**TASK ITEM**
Identify all lines in the data containing the string "computer". Copy them out.

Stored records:

******************************

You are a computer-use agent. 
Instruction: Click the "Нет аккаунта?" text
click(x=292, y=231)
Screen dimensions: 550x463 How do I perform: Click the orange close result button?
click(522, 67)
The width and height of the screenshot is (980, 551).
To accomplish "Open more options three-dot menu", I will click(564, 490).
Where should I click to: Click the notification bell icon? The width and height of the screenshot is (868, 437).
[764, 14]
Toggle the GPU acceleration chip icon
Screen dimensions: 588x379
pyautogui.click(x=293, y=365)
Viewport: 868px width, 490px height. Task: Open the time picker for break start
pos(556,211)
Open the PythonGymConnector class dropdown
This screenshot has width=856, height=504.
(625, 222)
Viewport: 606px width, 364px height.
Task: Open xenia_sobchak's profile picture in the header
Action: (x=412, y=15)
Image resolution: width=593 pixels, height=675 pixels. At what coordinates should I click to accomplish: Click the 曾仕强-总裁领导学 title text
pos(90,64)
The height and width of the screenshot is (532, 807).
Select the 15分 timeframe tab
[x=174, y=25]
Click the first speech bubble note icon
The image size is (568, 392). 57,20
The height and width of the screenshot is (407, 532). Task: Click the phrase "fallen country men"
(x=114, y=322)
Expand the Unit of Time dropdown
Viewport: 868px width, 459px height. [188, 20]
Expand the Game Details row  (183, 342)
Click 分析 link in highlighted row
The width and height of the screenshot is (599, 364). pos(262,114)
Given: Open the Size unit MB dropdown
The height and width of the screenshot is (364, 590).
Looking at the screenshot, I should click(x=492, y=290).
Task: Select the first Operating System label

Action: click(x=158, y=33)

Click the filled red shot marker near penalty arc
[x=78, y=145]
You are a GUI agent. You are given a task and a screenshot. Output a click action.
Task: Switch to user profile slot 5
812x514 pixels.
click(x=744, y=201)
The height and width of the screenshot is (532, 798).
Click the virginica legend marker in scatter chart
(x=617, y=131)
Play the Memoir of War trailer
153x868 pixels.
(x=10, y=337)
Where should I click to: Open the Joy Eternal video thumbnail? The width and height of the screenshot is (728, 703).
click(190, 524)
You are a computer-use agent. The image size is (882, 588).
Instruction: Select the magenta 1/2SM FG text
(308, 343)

******************************

**WRITTEN ANSWER**
You are a computer-use agent. 
You are a computer-use agent. The image size is (882, 588).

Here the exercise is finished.